Multidimensional Diffeomorphisms with Stable Periodic Points

Abstract

Diffeomorphisms of a multidimensional space into itself with a hyperbolic fixed point are discussed in this paper. It is assumed that at the intersection of stable and unstable manifolds, there are points that are different from the hyperbolic point. Such points are called homoclinic and are divided into transversal and non-transversal, depending on the behavior of stable and unstable manifolds. It follows from articles by S. Newhouse, L. P. Shil’nikov, B. F. Ivanov, and others, that with a certain method of tangency of a stable manifold with an unstable one, the neighborhood of a non-transversal homoclinic point contains an infinite number of stable periodic points, but at least one of the characteristic exponents at these points tends to zero with increasing period. The present study is a continuation of previous studies by the author. In previously published papers, restrictions were imposed on the eigenvalues of the Jacobi matrix of the original diffeomorphism at a hyperbolic point. More precisely, it was assumed that either all eigenvalues are real and the Jacobi matrix is diagonal, or the matrix has only one real eigenvalue less than one in modulus, while all other eigenvalues are various complex integers greater than one in modulus. Within this framework, conditions are obtained for the presence of an infinite set of stable periodic points with characteristic exponents separated from zero in an arbitrary neighborhood of a non-transversal homoclinic point.
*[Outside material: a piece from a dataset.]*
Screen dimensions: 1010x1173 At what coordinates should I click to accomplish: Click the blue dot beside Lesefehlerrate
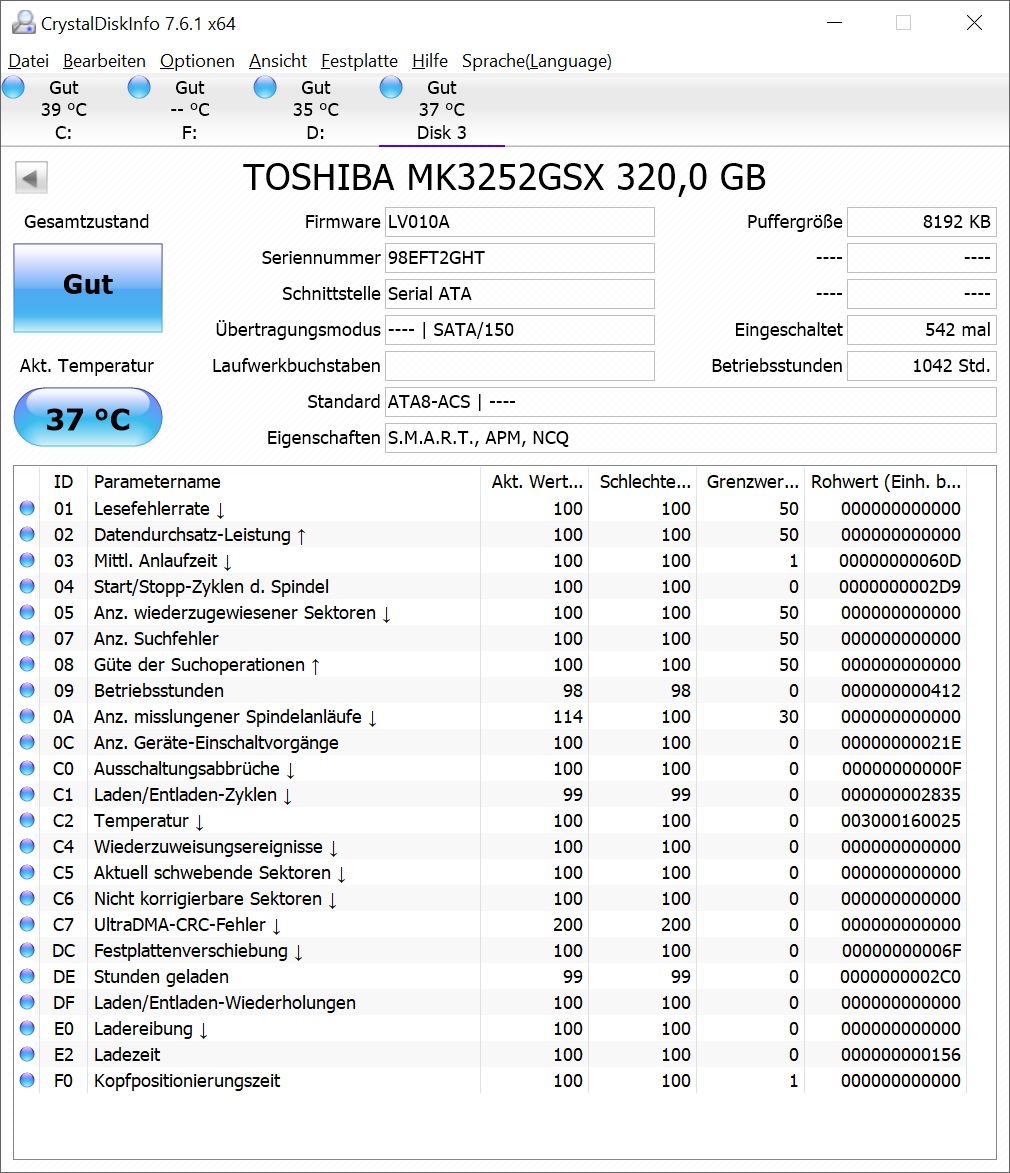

It is assumed in this paper that the Jacobi matrix of a diffeomorphism has an arbitrary set of eigenvalues at a hyperbolic point. In this case, the conditions are obtained for the existence of an infinite set of stable periodic points whose characteristic exponents are separated from zero in the neighborhood of the non-transversal homoclinic point. The conditions are imposed, first of all, on the method of tangency of a stable manifold with an unstable one; however, the proof of the theorem essentially uses the properties of the eigenvalues of the Jacobi matrix at a hyperbolic point.